Audit questions landfill review

? State environmental officials may not have strictly followed state law when they reviewed a controversial landfill request in Harper County, a recent state audit says.

That has the Kansas Department of Health and Environment planning to change how it looks over landfill projects, requiring more coordination with local health officials and greater accuracy from companies making the applications.

The report from the Legislative Division of Post Audit said the state largely followed state law and found numerous problems with a request to build a 229-acre landfill 45 miles southwest of Wichita.

But auditors said reviewers didn’t verify the accuracy of some of the information provided by Waste Connections Inc., a Folsom, Calif.-based company that is developing the landfill. They also said the department didn’t check if local health departments had concerns.

Critics are afraid the landfill could contaminate the Chikaskia River, which is about one mile from the proposed site and is fed by a stream that flows about 100 yards away from the property. The Chikaskia provides drinking water to 25,000 residents in southern Kansas and northern Oklahoma.

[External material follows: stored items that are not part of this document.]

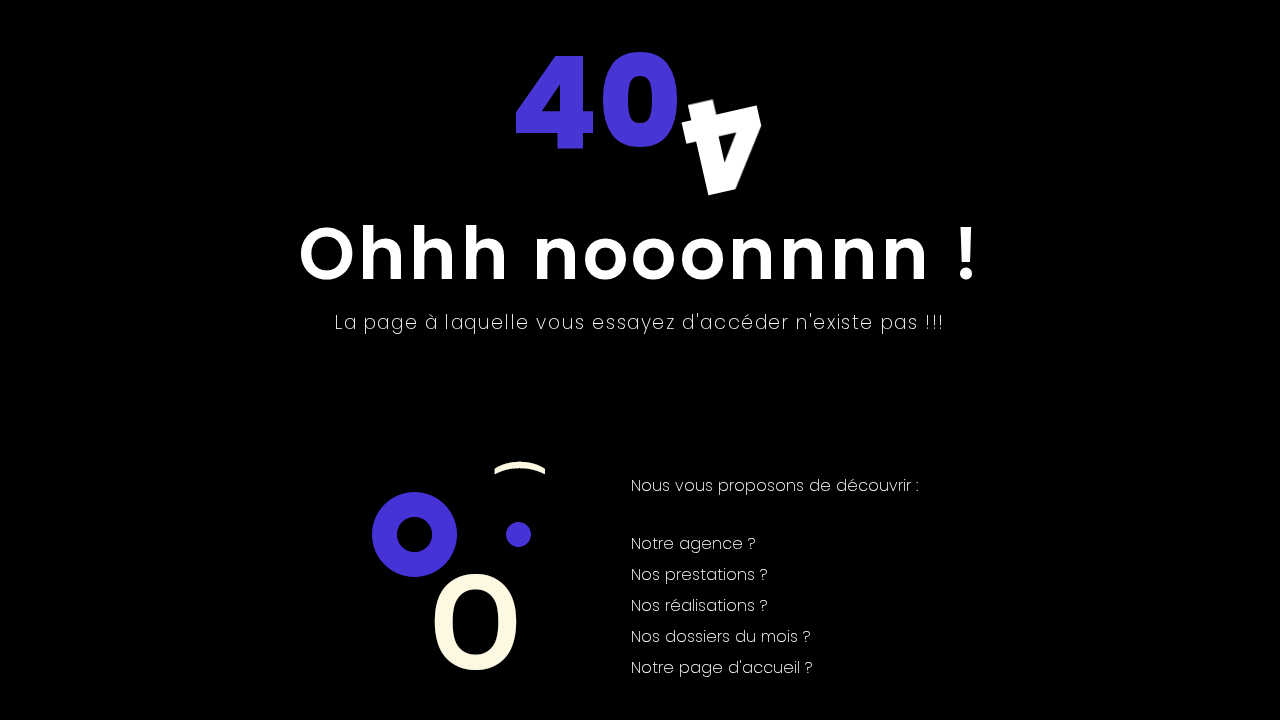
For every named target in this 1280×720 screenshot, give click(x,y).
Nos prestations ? (699, 574)
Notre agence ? (693, 543)
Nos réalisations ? (699, 605)
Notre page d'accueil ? (722, 667)
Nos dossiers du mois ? (721, 636)
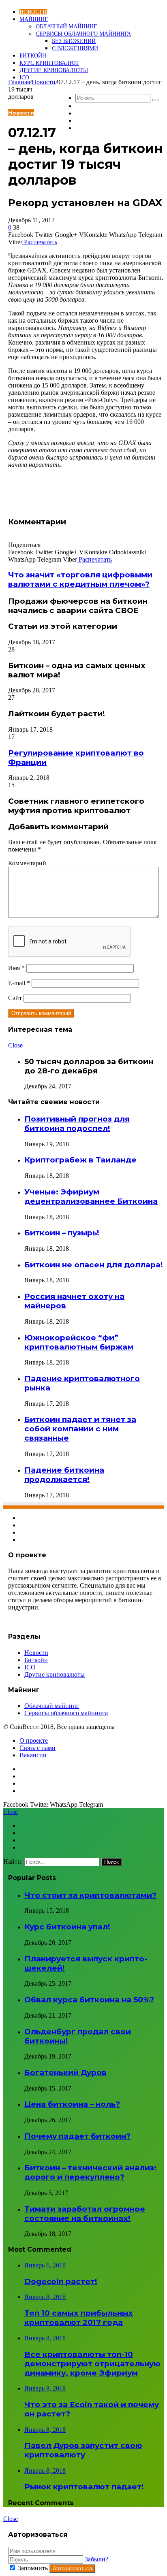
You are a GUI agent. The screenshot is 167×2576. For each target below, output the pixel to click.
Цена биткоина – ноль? (72, 2104)
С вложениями (75, 48)
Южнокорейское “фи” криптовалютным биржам (78, 1342)
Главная (19, 82)
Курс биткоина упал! (67, 1926)
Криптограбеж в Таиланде (80, 1160)
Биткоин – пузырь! (61, 1232)
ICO (24, 78)
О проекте (33, 1740)
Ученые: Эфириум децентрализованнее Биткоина (91, 1196)
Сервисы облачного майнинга (83, 34)
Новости (33, 12)
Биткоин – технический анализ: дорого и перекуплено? (90, 2172)
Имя (16, 967)
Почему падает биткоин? (77, 2136)
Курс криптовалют (49, 63)
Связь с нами (37, 1747)
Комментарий (27, 863)
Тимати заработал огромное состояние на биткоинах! (84, 2213)
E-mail (19, 982)
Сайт (15, 997)
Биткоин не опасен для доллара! (93, 1264)
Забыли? (96, 2559)
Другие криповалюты (53, 70)
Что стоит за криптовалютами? (90, 1895)
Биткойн (32, 56)
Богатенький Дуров (65, 2072)
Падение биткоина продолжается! (64, 1474)
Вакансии (33, 1755)
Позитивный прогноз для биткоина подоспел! (77, 1123)
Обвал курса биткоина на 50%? (89, 1999)
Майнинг (33, 19)
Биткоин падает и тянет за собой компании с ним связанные (80, 1429)
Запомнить (32, 2568)
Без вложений (74, 41)
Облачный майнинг (66, 26)
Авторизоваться (72, 2568)
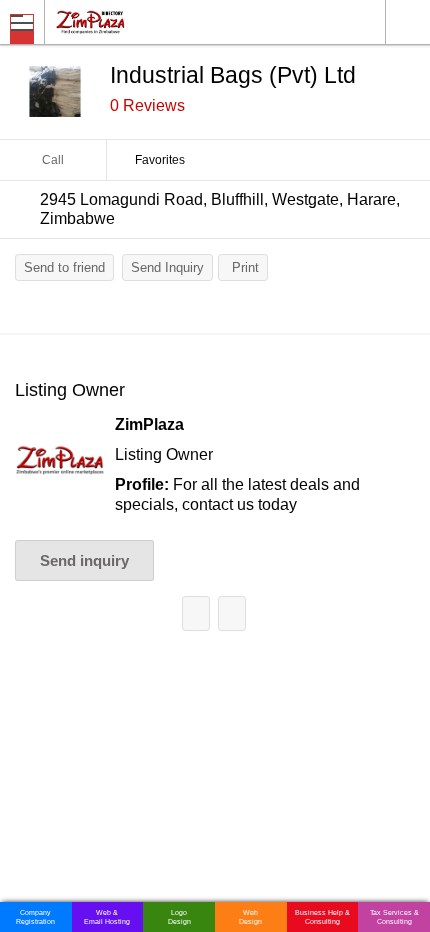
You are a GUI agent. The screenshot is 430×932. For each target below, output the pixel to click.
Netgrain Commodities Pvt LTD (196, 613)
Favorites (160, 160)
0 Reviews (147, 105)
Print (245, 267)
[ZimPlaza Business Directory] (138, 21)
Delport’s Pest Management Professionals (232, 613)
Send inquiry (84, 560)
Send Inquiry (167, 267)
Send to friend (64, 267)
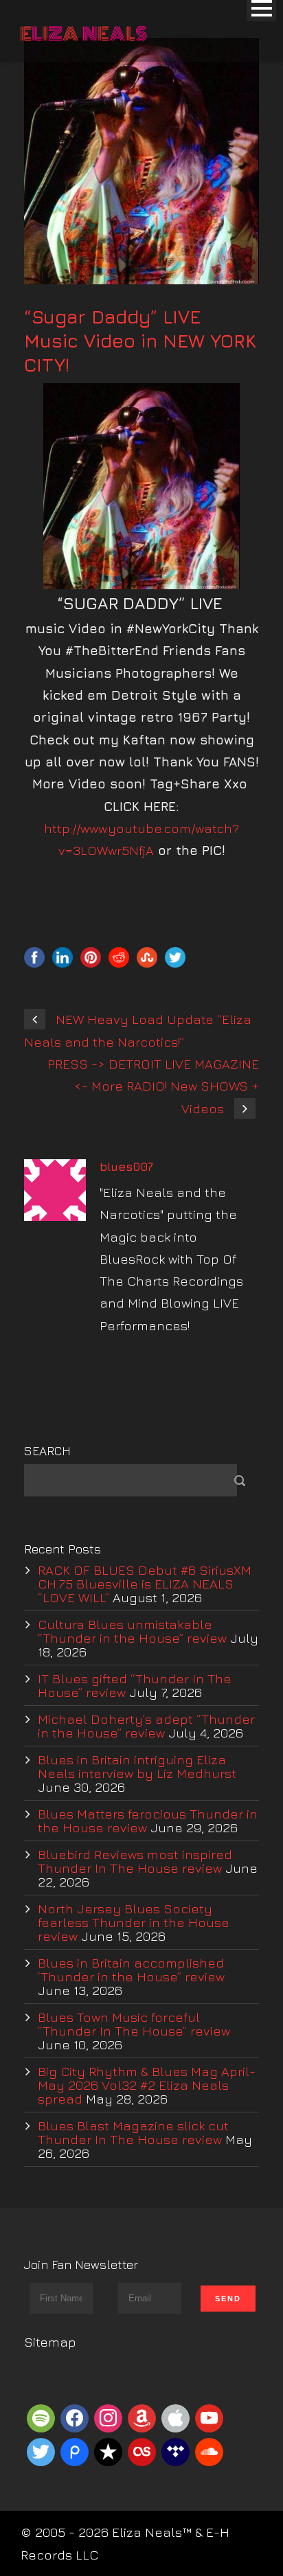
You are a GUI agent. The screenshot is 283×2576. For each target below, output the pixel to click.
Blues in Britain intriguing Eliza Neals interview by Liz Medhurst (137, 1766)
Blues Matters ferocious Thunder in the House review (148, 1820)
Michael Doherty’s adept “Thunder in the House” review (146, 1725)
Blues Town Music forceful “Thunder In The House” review (134, 2023)
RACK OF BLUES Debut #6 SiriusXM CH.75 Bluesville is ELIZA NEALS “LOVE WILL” (144, 1583)
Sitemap (50, 2341)
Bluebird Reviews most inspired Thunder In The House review (135, 1861)
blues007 (126, 1167)
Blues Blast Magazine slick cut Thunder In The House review (133, 2132)
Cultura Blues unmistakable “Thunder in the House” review (132, 1631)
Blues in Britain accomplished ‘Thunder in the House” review (131, 1969)
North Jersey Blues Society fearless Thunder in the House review (133, 1922)
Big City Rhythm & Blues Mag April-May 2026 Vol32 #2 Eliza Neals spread (147, 2085)
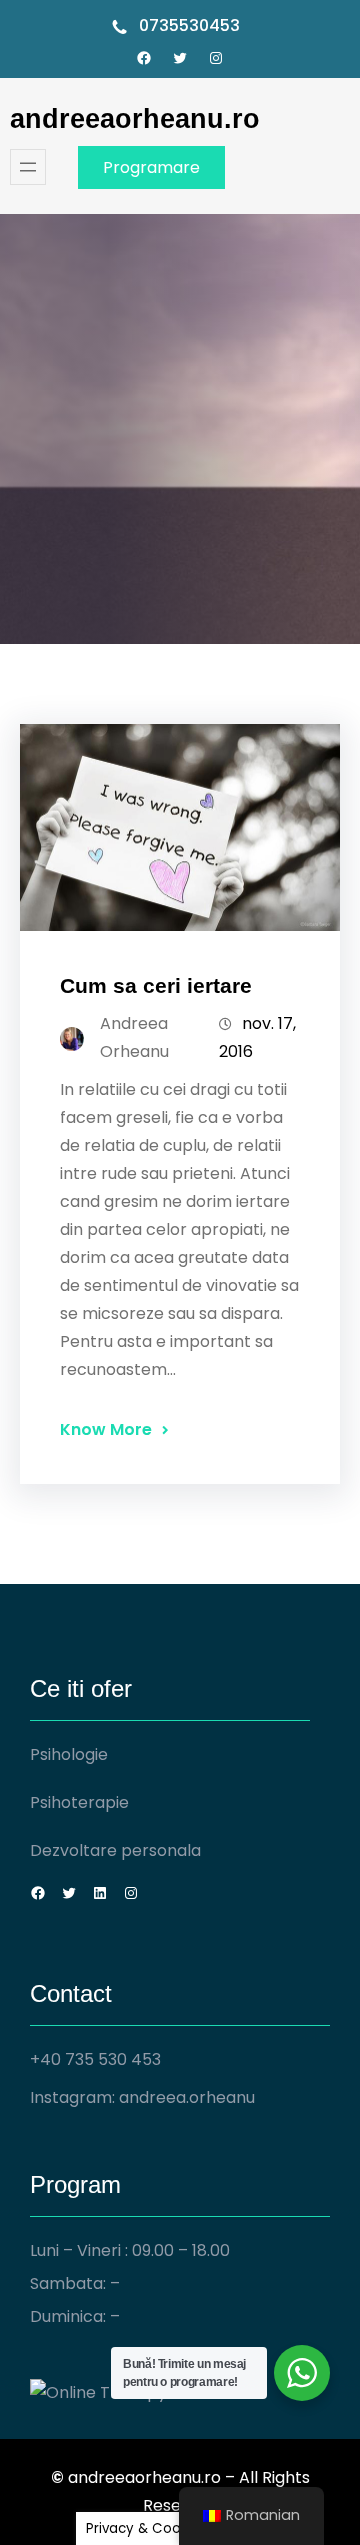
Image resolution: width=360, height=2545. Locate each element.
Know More (106, 1429)
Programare (151, 167)
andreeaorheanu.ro (135, 118)
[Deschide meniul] (28, 167)
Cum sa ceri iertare (156, 985)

Department Secretary Roderick Bremby, in his written response to the audit, said reviewers now would require applicants to give them letters from local health officials. He also said the department would do a better job of making sure information was accurate.

Bremby’s department has put its review of the Harper County landfill request on hold as it waits for the outcome of a lawsuit between Waste Connections and Tri-County Concerned Citizens Inc., a group of landfill opponents.

Critics of the landfill said they viewed the audit as evidence they were correct in fighting the project.